### EXERCISE MATERIAL ###

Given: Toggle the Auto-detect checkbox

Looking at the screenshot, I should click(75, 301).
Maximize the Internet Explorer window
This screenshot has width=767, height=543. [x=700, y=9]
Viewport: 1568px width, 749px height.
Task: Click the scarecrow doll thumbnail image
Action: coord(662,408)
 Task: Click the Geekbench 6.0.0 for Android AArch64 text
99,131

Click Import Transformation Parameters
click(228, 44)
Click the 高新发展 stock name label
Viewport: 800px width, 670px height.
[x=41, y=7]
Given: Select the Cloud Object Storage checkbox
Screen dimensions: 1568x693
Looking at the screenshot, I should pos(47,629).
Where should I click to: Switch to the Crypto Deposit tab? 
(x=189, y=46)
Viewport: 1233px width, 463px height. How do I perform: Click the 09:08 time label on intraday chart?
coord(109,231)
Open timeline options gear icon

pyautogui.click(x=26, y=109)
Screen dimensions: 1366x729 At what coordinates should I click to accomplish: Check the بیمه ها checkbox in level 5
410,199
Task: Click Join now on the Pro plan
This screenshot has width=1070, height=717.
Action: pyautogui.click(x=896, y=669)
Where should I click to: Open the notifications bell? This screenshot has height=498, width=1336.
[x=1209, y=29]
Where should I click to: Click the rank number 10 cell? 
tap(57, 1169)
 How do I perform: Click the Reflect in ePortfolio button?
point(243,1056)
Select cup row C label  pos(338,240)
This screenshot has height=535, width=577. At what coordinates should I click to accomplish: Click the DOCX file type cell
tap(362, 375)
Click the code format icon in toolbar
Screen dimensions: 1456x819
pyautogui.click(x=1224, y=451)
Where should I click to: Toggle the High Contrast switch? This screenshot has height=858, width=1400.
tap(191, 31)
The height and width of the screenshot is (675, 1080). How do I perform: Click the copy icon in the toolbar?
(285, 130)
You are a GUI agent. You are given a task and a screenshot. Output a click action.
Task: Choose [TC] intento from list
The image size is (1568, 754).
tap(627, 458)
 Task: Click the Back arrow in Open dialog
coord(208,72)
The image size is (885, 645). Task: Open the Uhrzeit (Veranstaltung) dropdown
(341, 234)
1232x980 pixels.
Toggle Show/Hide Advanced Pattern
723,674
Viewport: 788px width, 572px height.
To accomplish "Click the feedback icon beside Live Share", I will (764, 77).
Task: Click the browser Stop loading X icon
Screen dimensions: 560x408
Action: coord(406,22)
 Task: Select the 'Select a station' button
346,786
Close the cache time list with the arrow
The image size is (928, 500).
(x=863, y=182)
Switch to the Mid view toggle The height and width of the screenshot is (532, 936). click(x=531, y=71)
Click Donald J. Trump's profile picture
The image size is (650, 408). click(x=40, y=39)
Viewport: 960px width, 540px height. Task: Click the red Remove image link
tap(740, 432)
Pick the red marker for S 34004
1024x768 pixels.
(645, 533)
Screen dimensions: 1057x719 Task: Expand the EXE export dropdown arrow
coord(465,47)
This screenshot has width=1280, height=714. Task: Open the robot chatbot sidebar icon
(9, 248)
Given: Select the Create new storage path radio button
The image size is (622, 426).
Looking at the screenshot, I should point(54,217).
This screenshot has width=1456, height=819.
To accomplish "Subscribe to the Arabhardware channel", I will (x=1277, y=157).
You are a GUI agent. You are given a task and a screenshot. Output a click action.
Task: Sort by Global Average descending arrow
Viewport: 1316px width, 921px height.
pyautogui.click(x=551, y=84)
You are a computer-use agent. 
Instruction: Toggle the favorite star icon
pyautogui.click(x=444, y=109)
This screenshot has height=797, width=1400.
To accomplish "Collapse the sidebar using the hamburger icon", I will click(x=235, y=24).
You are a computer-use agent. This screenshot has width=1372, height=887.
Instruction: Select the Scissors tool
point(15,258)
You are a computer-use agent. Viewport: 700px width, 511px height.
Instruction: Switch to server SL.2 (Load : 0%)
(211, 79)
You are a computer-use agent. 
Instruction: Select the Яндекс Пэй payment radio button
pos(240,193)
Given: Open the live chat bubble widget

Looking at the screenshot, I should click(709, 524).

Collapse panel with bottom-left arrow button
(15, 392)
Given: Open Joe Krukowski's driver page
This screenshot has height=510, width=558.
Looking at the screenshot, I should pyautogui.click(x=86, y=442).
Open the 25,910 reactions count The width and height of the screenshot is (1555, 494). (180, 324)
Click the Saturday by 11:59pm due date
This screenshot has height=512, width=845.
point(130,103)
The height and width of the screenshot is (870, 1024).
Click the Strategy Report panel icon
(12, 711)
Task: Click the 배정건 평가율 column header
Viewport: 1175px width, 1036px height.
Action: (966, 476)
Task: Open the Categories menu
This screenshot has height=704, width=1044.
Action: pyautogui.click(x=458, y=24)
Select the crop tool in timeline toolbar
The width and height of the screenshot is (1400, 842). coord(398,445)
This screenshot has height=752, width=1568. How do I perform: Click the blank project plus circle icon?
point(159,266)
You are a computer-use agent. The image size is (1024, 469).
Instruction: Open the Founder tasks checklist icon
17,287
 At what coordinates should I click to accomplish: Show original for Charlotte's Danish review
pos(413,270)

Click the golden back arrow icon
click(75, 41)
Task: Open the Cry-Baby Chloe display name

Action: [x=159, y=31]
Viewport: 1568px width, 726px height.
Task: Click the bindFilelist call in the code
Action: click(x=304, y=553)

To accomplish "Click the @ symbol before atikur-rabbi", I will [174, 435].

###

- [WHAT TO WORK ON] Update the entries above by replacing each instance of "Where should I click to" with "Where do I click to", and leave everything else unchanged.

- [COMPLETED TASK]
Given: Toggle the Auto-detect checkbox

Looking at the screenshot, I should click(75, 301).
Maximize the Internet Explorer window
This screenshot has width=767, height=543. [x=700, y=9]
Viewport: 1568px width, 749px height.
Task: Click the scarecrow doll thumbnail image
Action: coord(662,408)
 Task: Click the Geekbench 6.0.0 for Android AArch64 text
99,131

Click Import Transformation Parameters
click(228, 44)
Click the 高新发展 stock name label
Viewport: 800px width, 670px height.
[x=41, y=7]
Given: Select the Cloud Object Storage checkbox
Screen dimensions: 1568x693
Looking at the screenshot, I should pos(47,629).
Where do I click to: Switch to the Crypto Deposit tab? 
(x=189, y=46)
Viewport: 1233px width, 463px height. How do I perform: Click the 09:08 time label on intraday chart?
coord(109,231)
Open timeline options gear icon

pyautogui.click(x=26, y=109)
Screen dimensions: 1366x729 At what coordinates should I click to accomplish: Check the بیمه ها checkbox in level 5
410,199
Task: Click Join now on the Pro plan
This screenshot has width=1070, height=717.
Action: pyautogui.click(x=896, y=669)
Where do I click to: Open the notifications bell? This screenshot has height=498, width=1336.
[x=1209, y=29]
Where do I click to: Click the rank number 10 cell? 
tap(57, 1169)
 How do I perform: Click the Reflect in ePortfolio button?
point(243,1056)
Select cup row C label  pos(338,240)
This screenshot has height=535, width=577. At what coordinates should I click to accomplish: Click the DOCX file type cell
tap(362, 375)
Click the code format icon in toolbar
Screen dimensions: 1456x819
pyautogui.click(x=1224, y=451)
Where do I click to: Toggle the High Contrast switch? This screenshot has height=858, width=1400.
tap(191, 31)
The height and width of the screenshot is (675, 1080). How do I perform: Click the copy icon in the toolbar?
(285, 130)
You are a GUI agent. You are given a task and a screenshot. Output a click action.
Task: Choose [TC] intento from list
The image size is (1568, 754).
tap(627, 458)
 Task: Click the Back arrow in Open dialog
coord(208,72)
The image size is (885, 645). Task: Open the Uhrzeit (Veranstaltung) dropdown
(341, 234)
1232x980 pixels.
Toggle Show/Hide Advanced Pattern
723,674
Viewport: 788px width, 572px height.
To accomplish "Click the feedback icon beside Live Share", I will (764, 77).
Task: Click the browser Stop loading X icon
Screen dimensions: 560x408
Action: coord(406,22)
 Task: Select the 'Select a station' button
346,786
Close the cache time list with the arrow
The image size is (928, 500).
(x=863, y=182)
Switch to the Mid view toggle The height and width of the screenshot is (532, 936). click(x=531, y=71)
Click Donald J. Trump's profile picture
The image size is (650, 408). click(x=40, y=39)
Viewport: 960px width, 540px height. Task: Click the red Remove image link
tap(740, 432)
Pick the red marker for S 34004
1024x768 pixels.
(645, 533)
Screen dimensions: 1057x719 Task: Expand the EXE export dropdown arrow
coord(465,47)
This screenshot has width=1280, height=714. Task: Open the robot chatbot sidebar icon
(9, 248)
Given: Select the Create new storage path radio button
The image size is (622, 426).
Looking at the screenshot, I should point(54,217).
This screenshot has width=1456, height=819.
To accomplish "Subscribe to the Arabhardware channel", I will (x=1277, y=157).
You are a GUI agent. You are given a task and a screenshot. Output a click action.
Task: Sort by Global Average descending arrow
Viewport: 1316px width, 921px height.
pyautogui.click(x=551, y=84)
You are a computer-use agent. 
Instruction: Toggle the favorite star icon
pyautogui.click(x=444, y=109)
This screenshot has height=797, width=1400.
To accomplish "Collapse the sidebar using the hamburger icon", I will click(x=235, y=24).
You are a computer-use agent. This screenshot has width=1372, height=887.
Instruction: Select the Scissors tool
point(15,258)
You are a computer-use agent. Viewport: 700px width, 511px height.
Instruction: Switch to server SL.2 (Load : 0%)
(211, 79)
You are a computer-use agent. 
Instruction: Select the Яндекс Пэй payment radio button
pos(240,193)
Given: Open the live chat bubble widget

Looking at the screenshot, I should click(709, 524).

Collapse panel with bottom-left arrow button
(15, 392)
Given: Open Joe Krukowski's driver page
This screenshot has height=510, width=558.
Looking at the screenshot, I should pyautogui.click(x=86, y=442).
Open the 25,910 reactions count The width and height of the screenshot is (1555, 494). (180, 324)
Click the Saturday by 11:59pm due date
This screenshot has height=512, width=845.
point(130,103)
The height and width of the screenshot is (870, 1024).
Click the Strategy Report panel icon
(12, 711)
Task: Click the 배정건 평가율 column header
Viewport: 1175px width, 1036px height.
Action: (966, 476)
Task: Open the Categories menu
This screenshot has height=704, width=1044.
Action: pyautogui.click(x=458, y=24)
Select the crop tool in timeline toolbar
The width and height of the screenshot is (1400, 842). coord(398,445)
This screenshot has height=752, width=1568. How do I perform: Click the blank project plus circle icon?
point(159,266)
You are a computer-use agent. The image size is (1024, 469).
Instruction: Open the Founder tasks checklist icon
17,287
 At what coordinates should I click to accomplish: Show original for Charlotte's Danish review
pos(413,270)

Click the golden back arrow icon
click(75, 41)
Task: Open the Cry-Baby Chloe display name

Action: [x=159, y=31]
Viewport: 1568px width, 726px height.
Task: Click the bindFilelist call in the code
Action: click(x=304, y=553)

To accomplish "Click the @ symbol before atikur-rabbi", I will [174, 435].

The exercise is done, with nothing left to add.